By Wesley J. Smith, J.D., Special Consultant to the CBC
After my earlier post about Judge Lamberth dismissing the case seeking to enjoin government funding of ESCR, The Corner asked me to weigh in. I decided to focus in part on a pet peeve of mine — how policy today too often is decided by expediency, redefining terms, and refusing to enforce the law, than by proper and principled means.
First, I discuss the Dickey-Wicker Amendment that bars federal funding for destructive embryonic research — and how President Clinton got around it by having the actual destruction privately paid in anticipation of the Feds funding research thereafter, and how President Bush changed that approach. Then, I leave history and get to my primary concern. From my post:
Pres. Barack Obama returned to a Clintonesque approach, which received validation by a 2-1 Court of Appeals decision, claiming that separating embryo destruction done in anticipation of receiving federal funding thereafter is a “reasonable” interpretation of federal law. But it isn’t, not really. And therein lies the expediency. If the feds want to fund ESCR, Dickey-Wicker should either be amended to so permit or be allowed to expire. (Bush vetoed two attempts to do just that during his presidency.) Instead, even though the Democrats enjoyed supermajorities in both houses of Congress and had a pro-ESCR president in 2009, and had an overwhelming majority in the Senate in 2010, Dickey-Wicker was passed by Nancy Pelosi’s House and Harry Reid’s Senate, and signed by Obama — despite its potential to thwart funding of ESCR.
But they knew it was a safe bet: On an issue as hyper-politicized as ESCR, expediency pays. Thus, even though Lamberth was factually correct when he said that the destruction and subsequent research constituted “one transaction,” clear definitions and vital distinctions don’t much matter anymore in our politics or law. What counts is outcome, no matter how the statutory language or original legislative intent has to be bent.
Think about it: We now live in a society in which a president refuses to enforce federal law (DOMA) in courts, and who ran for election promising not to change federal law against state-legal medical marijuana, but not to enforce it either; and in which Jerry Brown, both now as California’s governor and earlier as its attorney general, has refused to defend a state constitutional amendment passed by the people (Proposition 8), because he thinks it is unconstitutional.

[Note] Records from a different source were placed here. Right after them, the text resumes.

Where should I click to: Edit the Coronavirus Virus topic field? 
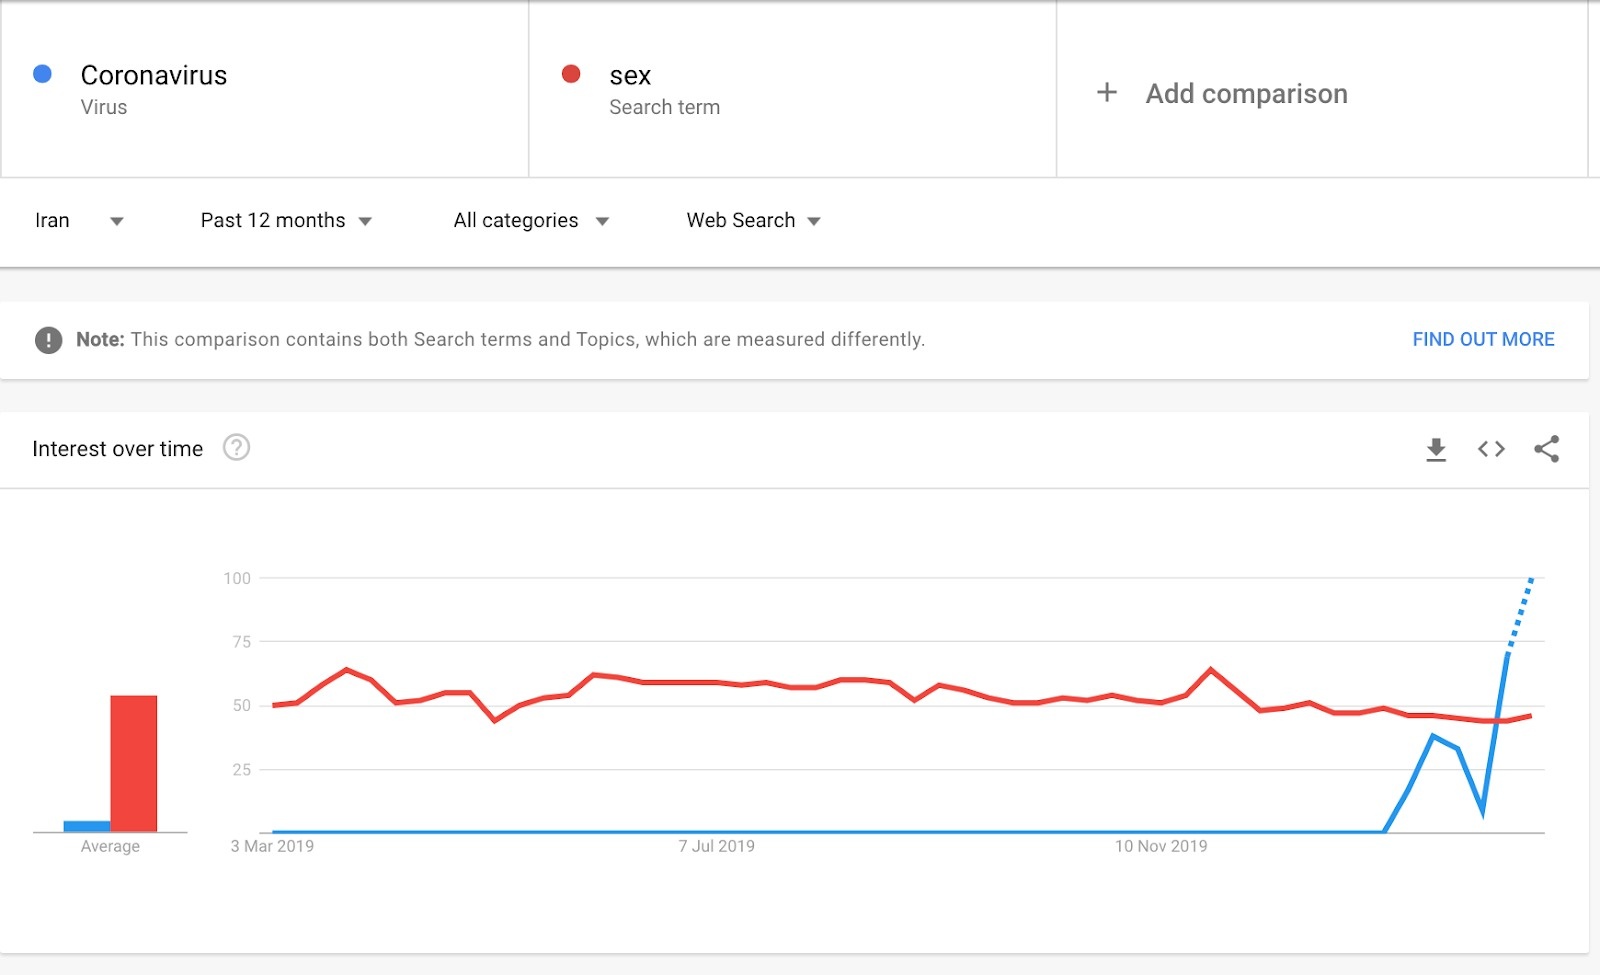pyautogui.click(x=154, y=90)
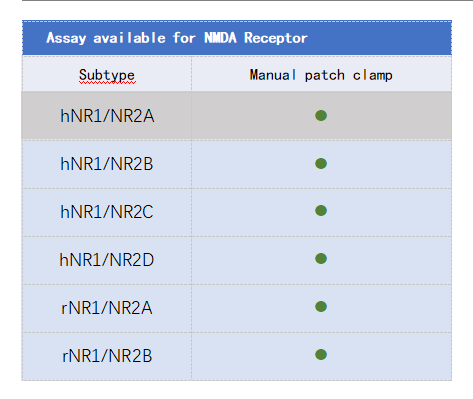The height and width of the screenshot is (399, 473).
Task: Click the word Assay in the table title
Action: tap(66, 38)
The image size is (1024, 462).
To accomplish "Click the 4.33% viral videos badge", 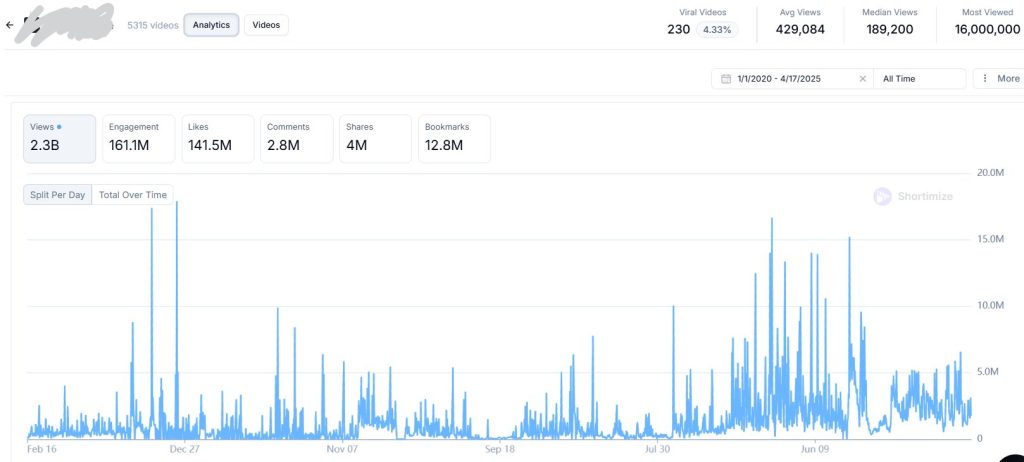I will [716, 30].
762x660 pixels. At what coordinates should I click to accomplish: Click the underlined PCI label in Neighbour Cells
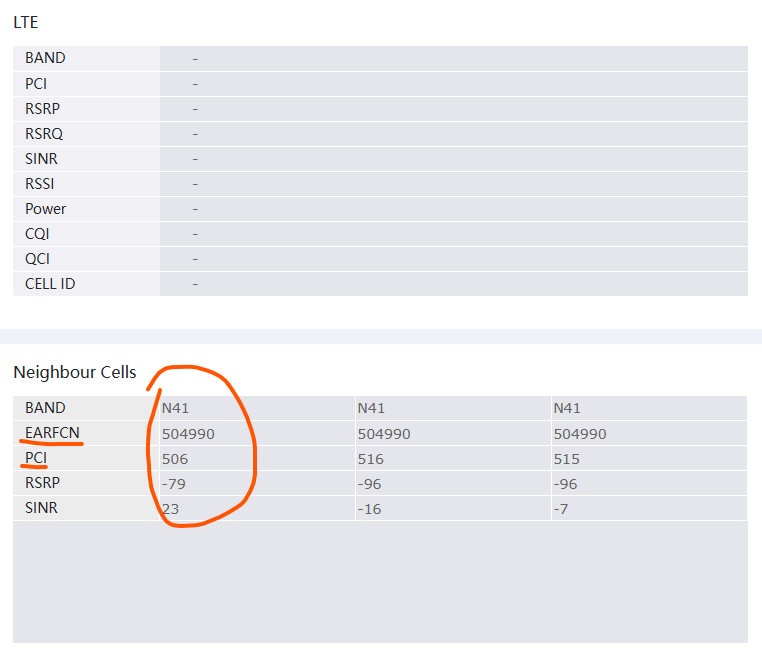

And every day, presidents, legislators, and courts parse and distort language and clear meaning of legislative phrases and titles to obtain desired results. Indeed, we often see titles of bills claiming to do just the opposite of what is in the bill itself.
Thus, my major problem with this case isn’t about whether the feds will fund research, it is whether we any longer abide by the apparently archaic notion that wrong laws should be changed, not expediently ignored via redefinition or unenforced at all.
The rule of law is becoming a hollow shell in a postmodern milieu in which words have little firm meaning and principled approaches to policy to often matter less than doing whatever it takes to obtain the desired result.